▸ 課題の目的
後に示すTHE ONITSUKAのドレスシューズを紹介する記事を、その最後の文に続けて書き継いでください。

▸ 文書の一部
THE ONITSUKAは、ダービーが買い──GQエディターズ・ピックス

見た目はレザーシューズ、履き心地はスニーカー。THE ONITSUKAのフットウェアに注目だ!
THE ONITSUKAは、ダービーが買い──GQエディターズ・ピックス

オニツカタイガーの本気

オニツカタイガーが手掛ける、メイド・イン・ジャパンのドレスシューズをテーマにした「THE ONITSUKA」が調子いい。このコレクションは、日本製にこだわったもの作りを標榜する。とりわけ注目は“レッドライン”だ。これまで廃棄されていた神戸牛の革を再利用してアッパーに用いながら、ドレスシューズのようなエレガンスを讃える。

▸ データ抜粋

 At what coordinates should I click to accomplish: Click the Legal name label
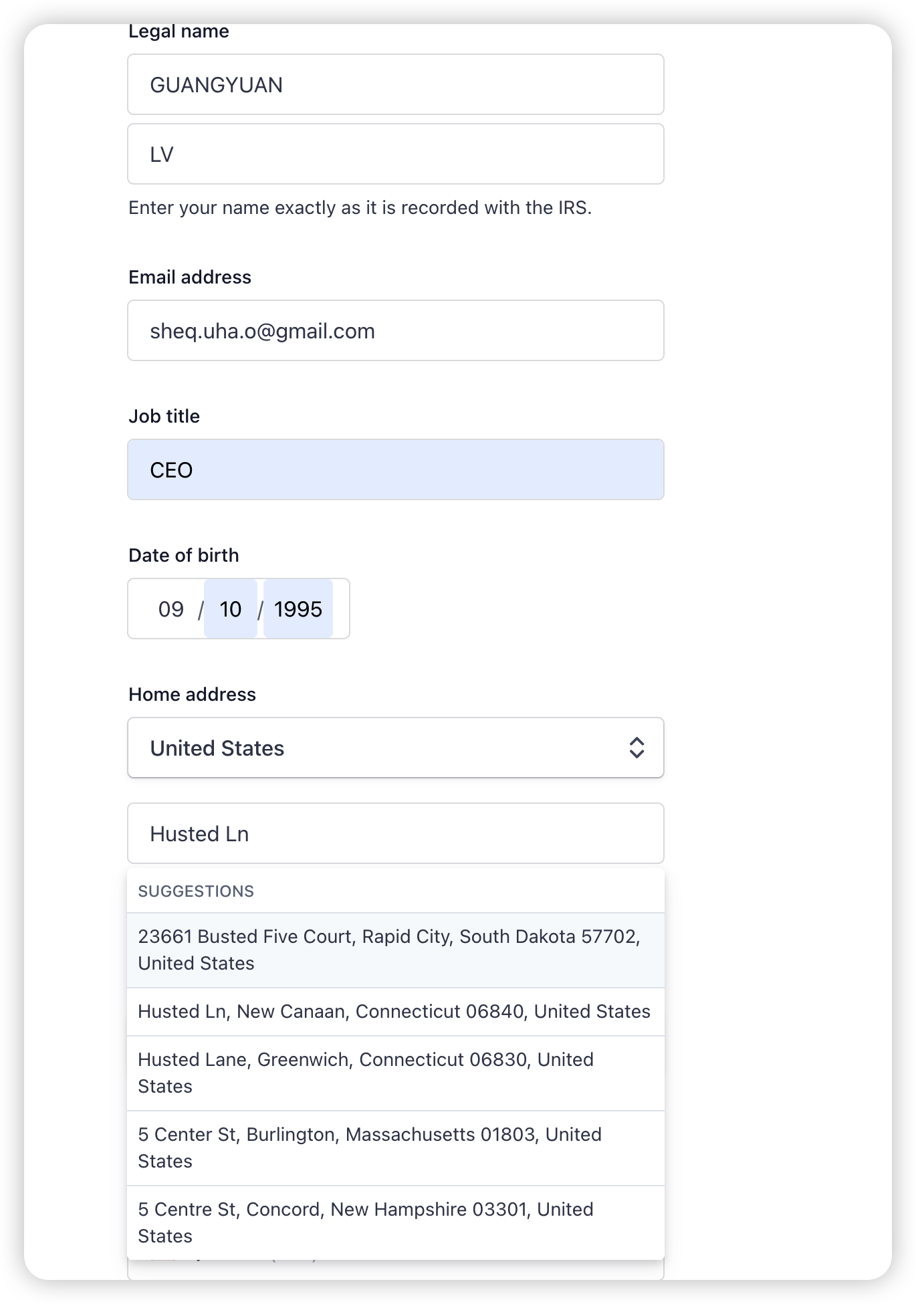179,32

▸ 正解
ソールのヒール部分にαGEL Formを用い、衝撃緩衝性を高めている。さらにインナーソールには硬さの異なるフォーム材を組み合わせることによってサポート性を強化するなど、スニーカーライクな履き心地の良さが光る。スーツにもカジュアルにも合わせやすい名作モデル、「ダービー」を例にディテールをチェックしてみよう。

「ダービー」はサイドビューが美しい。ほどよいボリュームのトウをはじめ、シャークソールならではのカジュアルなアクセントが効いている。スタイリングをモノトーンでまとめれば、ミッドソールの赤が効いてくるし、あるいは、この赤色を拾った着こなしにチャレンジしてもいい。

丸みを帯びたトウは、ジーンズもいけるボリューム感だ。アッパーに用いられる“神戸牛レザー”は、皮革産地のひとつ、国内の自社工場でなめされたもので、クオリティも高い。メイド・イン・ジャパンのこだわりが詰まった素材のセレクトだ。

インソールの様子。裏返すと、ヒールから土踏まずにかけてフォーム材が貼り付けてあり、フィット感とクッショニングをサポートする。前足部にあたる箇所がモールディングされているなど、ディテールの詰めが感じられる。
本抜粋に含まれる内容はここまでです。